REQUIREMENT:
Please copy out, character for character, everything from the line containing "Select the Midnight" down to the line containing "(x=577, y=202)", both of those lines included and nothing else.

Rows from a dataset:
## start

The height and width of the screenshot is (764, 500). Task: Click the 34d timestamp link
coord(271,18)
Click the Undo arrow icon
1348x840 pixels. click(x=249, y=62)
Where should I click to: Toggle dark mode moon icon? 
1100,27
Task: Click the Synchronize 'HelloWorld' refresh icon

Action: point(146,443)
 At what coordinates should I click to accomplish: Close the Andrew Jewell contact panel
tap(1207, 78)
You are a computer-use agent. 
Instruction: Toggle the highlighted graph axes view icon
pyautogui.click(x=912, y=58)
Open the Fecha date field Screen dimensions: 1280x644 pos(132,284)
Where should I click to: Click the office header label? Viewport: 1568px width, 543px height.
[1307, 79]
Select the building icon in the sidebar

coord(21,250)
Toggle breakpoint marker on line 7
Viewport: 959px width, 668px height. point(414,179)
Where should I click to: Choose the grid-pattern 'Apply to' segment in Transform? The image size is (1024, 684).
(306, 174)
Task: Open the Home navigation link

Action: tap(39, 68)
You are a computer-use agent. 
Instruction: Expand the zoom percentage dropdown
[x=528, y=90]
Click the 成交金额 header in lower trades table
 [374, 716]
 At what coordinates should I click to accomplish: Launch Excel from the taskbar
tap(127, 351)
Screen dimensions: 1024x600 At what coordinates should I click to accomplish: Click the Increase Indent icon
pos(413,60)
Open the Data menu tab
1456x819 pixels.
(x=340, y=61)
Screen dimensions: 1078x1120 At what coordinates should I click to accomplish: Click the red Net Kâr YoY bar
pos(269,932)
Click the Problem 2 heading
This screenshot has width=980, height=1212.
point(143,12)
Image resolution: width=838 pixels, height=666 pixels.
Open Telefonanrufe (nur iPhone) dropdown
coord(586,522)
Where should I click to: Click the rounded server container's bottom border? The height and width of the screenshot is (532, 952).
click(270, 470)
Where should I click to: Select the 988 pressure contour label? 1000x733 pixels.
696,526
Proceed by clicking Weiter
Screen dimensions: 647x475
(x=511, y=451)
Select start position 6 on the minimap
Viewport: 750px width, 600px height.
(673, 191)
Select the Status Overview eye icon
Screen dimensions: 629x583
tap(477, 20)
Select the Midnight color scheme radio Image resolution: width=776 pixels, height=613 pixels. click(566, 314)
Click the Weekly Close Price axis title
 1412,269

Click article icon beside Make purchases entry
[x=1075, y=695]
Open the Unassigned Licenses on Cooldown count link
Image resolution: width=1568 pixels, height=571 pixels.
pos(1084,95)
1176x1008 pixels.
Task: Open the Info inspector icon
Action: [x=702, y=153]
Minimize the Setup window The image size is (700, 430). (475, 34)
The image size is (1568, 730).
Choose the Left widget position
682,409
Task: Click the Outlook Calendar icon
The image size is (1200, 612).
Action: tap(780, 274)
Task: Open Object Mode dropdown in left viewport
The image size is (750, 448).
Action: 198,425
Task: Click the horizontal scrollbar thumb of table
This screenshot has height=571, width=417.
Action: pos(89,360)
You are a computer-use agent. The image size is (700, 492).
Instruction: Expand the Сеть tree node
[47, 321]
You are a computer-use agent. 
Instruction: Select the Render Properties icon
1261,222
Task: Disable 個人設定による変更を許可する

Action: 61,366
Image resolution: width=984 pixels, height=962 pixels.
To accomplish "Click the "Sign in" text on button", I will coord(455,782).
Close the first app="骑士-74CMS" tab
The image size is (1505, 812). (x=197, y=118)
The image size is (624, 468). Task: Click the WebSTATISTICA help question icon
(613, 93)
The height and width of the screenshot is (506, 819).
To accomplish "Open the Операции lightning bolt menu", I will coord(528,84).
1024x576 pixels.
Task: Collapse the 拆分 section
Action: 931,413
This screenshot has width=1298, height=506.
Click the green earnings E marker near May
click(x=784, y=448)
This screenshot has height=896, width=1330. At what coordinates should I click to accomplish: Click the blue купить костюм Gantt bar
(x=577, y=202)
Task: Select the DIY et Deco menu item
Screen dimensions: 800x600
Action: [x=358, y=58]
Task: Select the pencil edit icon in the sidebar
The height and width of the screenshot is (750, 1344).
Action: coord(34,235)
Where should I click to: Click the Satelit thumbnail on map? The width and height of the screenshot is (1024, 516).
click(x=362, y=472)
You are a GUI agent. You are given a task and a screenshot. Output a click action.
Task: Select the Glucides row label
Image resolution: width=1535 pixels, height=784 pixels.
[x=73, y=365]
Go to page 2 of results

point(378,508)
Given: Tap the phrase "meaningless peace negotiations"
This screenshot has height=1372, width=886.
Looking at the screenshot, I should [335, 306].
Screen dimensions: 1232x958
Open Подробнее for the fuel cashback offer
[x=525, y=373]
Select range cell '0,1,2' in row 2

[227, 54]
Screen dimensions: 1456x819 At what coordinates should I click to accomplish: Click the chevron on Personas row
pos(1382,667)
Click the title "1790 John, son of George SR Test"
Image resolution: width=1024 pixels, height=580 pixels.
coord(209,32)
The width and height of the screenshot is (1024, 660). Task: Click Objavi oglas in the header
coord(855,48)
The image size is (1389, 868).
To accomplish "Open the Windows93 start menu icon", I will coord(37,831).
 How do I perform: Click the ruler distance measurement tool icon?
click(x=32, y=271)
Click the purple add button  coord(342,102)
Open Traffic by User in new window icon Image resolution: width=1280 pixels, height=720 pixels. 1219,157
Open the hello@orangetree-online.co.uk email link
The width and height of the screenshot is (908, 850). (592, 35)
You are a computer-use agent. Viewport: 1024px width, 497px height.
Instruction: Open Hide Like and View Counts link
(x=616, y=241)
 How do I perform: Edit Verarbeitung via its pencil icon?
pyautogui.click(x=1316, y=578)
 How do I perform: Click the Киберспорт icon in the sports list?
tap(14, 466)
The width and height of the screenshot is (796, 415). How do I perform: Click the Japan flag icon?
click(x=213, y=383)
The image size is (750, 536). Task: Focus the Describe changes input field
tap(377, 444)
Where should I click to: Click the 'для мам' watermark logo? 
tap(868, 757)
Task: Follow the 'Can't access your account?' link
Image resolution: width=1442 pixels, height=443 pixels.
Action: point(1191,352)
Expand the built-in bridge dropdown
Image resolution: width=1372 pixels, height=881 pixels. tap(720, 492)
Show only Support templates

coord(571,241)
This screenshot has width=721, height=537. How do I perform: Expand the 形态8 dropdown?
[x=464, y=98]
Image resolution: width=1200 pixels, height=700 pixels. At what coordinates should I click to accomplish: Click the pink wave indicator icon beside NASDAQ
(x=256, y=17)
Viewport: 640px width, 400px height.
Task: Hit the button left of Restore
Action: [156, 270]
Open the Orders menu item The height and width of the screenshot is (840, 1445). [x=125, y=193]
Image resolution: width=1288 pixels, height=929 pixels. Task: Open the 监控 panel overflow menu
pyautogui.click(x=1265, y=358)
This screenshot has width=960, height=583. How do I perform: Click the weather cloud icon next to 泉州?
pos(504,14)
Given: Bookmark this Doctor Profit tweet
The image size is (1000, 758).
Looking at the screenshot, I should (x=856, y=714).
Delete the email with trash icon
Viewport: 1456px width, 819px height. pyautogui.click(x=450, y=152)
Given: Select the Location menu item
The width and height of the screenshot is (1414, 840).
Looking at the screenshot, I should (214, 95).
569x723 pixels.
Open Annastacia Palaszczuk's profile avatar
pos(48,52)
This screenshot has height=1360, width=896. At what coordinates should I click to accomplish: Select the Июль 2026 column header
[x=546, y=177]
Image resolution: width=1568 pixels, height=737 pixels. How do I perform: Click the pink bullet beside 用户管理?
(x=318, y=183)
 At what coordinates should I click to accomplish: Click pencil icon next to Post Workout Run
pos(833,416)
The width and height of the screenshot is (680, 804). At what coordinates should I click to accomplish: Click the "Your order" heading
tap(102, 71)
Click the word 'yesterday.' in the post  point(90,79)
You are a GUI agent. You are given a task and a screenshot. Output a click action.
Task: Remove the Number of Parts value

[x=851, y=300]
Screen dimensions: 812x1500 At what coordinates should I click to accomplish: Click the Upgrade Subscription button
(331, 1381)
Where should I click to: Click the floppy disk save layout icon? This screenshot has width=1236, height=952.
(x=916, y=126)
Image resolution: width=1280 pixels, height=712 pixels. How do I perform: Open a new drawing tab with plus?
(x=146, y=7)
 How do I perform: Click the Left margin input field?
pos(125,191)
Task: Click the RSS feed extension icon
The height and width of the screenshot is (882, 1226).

## end

TASK RESPONSE:
Select the Midnight color scheme radio Image resolution: width=776 pixels, height=613 pixels. click(566, 314)
Click the Weekly Close Price axis title
 1412,269

Click article icon beside Make purchases entry
[x=1075, y=695]
Open the Unassigned Licenses on Cooldown count link
Image resolution: width=1568 pixels, height=571 pixels.
pos(1084,95)
1176x1008 pixels.
Task: Open the Info inspector icon
Action: [x=702, y=153]
Minimize the Setup window The image size is (700, 430). (475, 34)
The image size is (1568, 730).
Choose the Left widget position
682,409
Task: Click the Outlook Calendar icon
The image size is (1200, 612).
Action: tap(780, 274)
Task: Open Object Mode dropdown in left viewport
The image size is (750, 448).
Action: 198,425
Task: Click the horizontal scrollbar thumb of table
This screenshot has height=571, width=417.
Action: pos(89,360)
You are a computer-use agent. The image size is (700, 492).
Instruction: Expand the Сеть tree node
[47, 321]
You are a computer-use agent. 
Instruction: Select the Render Properties icon
1261,222
Task: Disable 個人設定による変更を許可する

Action: 61,366
Image resolution: width=984 pixels, height=962 pixels.
To accomplish "Click the "Sign in" text on button", I will coord(455,782).
Close the first app="骑士-74CMS" tab
The image size is (1505, 812). (x=197, y=118)
The image size is (624, 468). Task: Click the WebSTATISTICA help question icon
(613, 93)
The height and width of the screenshot is (506, 819).
To accomplish "Open the Операции lightning bolt menu", I will coord(528,84).
1024x576 pixels.
Task: Collapse the 拆分 section
Action: 931,413
This screenshot has width=1298, height=506.
Click the green earnings E marker near May
click(x=784, y=448)
This screenshot has height=896, width=1330. At what coordinates should I click to accomplish: Click the blue купить костюм Gantt bar
(x=577, y=202)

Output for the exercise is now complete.